Text provided:
DISCRET: Synthesizing Faithful Explanations For Treatment Effect Estimation
This addresses the need for trustworthy AI in critical settings like healthcare by providing faithful explanations without compromising accuracy, though it is incremental as it builds on existing self-interpretable methods.
The paper tackles the challenge of designing accurate and faithful AI models for individual treatment effect estimation by proposing DISCRET, a self-interpretable framework that synthesizes rule-based explanations, achieving accuracy comparable to black-box models while outperforming other self-interpretable models.

Supplied information:
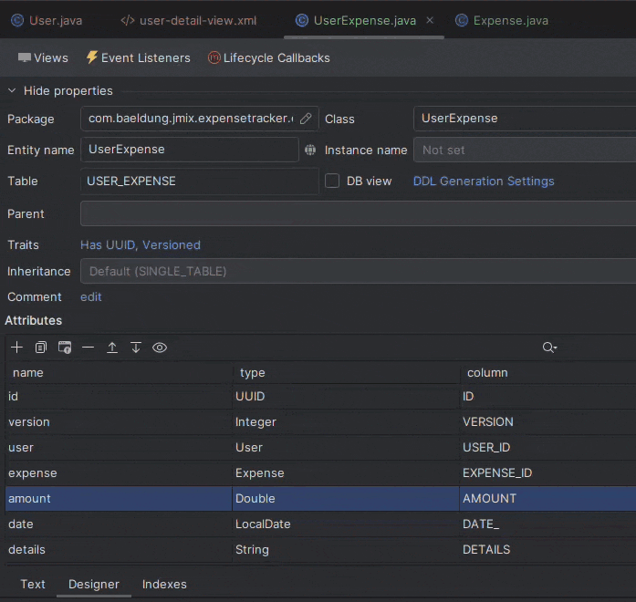Viewport: 636px width, 602px height.
Task: Move the selected attribute down
Action: [136, 348]
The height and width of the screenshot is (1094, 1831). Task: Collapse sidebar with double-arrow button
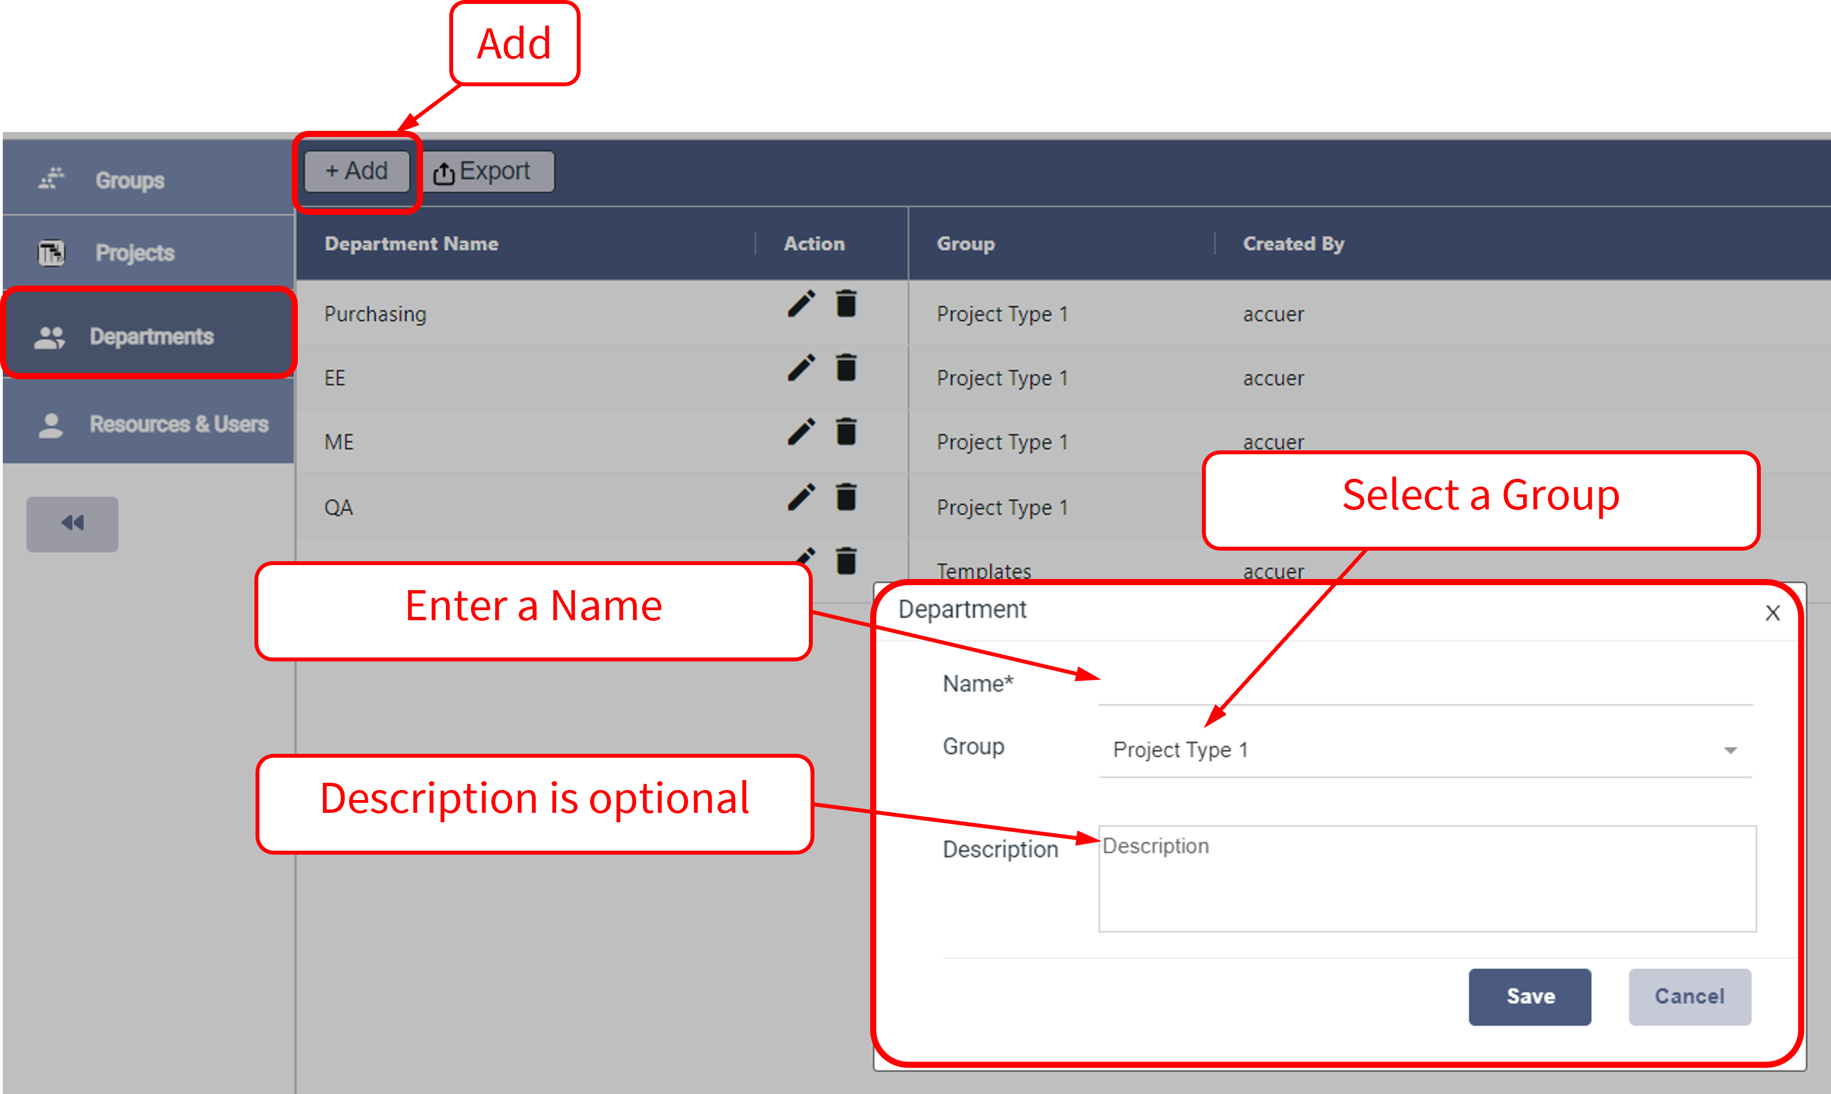[x=72, y=523]
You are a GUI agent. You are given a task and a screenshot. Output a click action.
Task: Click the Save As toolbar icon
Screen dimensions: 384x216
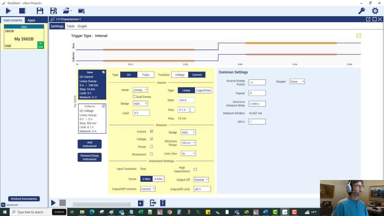point(53,11)
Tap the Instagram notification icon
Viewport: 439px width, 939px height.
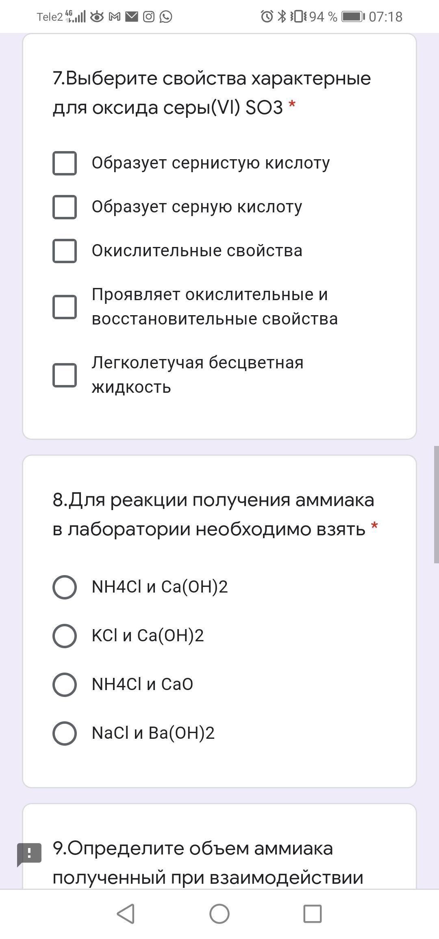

Exercise 1: Please duplicate the part of the DISCRET summary between "DISCRET: Synthesizing Faithful" and "existing self-interpretable methods.", inclusive.
Exercise 2: List each distinct hyphenated word in the DISCRET summary, naming each one only once.
Exercise 3: Resume the DISCRET summary after its last sentence.

Exercise result 1:
DISCRET: Synthesizing Faithful Explanations For Treatment Effect Estimation
This addresses the need for trustworthy AI in critical settings like healthcare by providing faithful explanations without compromising accuracy, though it is incremental as it builds on existing self-interpretable methods.

Exercise result 2:
self-interpretable
rule-based
black-box

Exercise result 3:
Designing faithful yet accurate AI models is challenging, particularly in the field of individual treatment effect estimation (ITE). ITE prediction models deployed in critical settings such as healthcare should ideally be (i) accurate, and (ii) provide faithful explanations. However, current solutions are inadequate: state-of-the-art black-box models do not supply explanations, post-hoc explainers for black-box models lack faithfulness guarantees, and self-interpretable models greatly compromise accuracy. To address these issues, we propose DISCRET, a self-interpretable ITE framework that synthesizes faithful, rule-based explanations for each sample. A key insight behind DISCRET is that explanations can serve dually as database queries to identify similar subgroups of samples. We provide a novel RL algorithm to efficiently synthesize these explanations from a large search space. We evaluate DISCRET on diverse tasks involving tabular, image, and text data. DISCRET outperforms the best self-interpretable models and has accuracy comparable to the best black-box models while providing faithful explanations. DISCRET is available at https://github.com/wuyinjun-1993/DISCRET-ICML2024.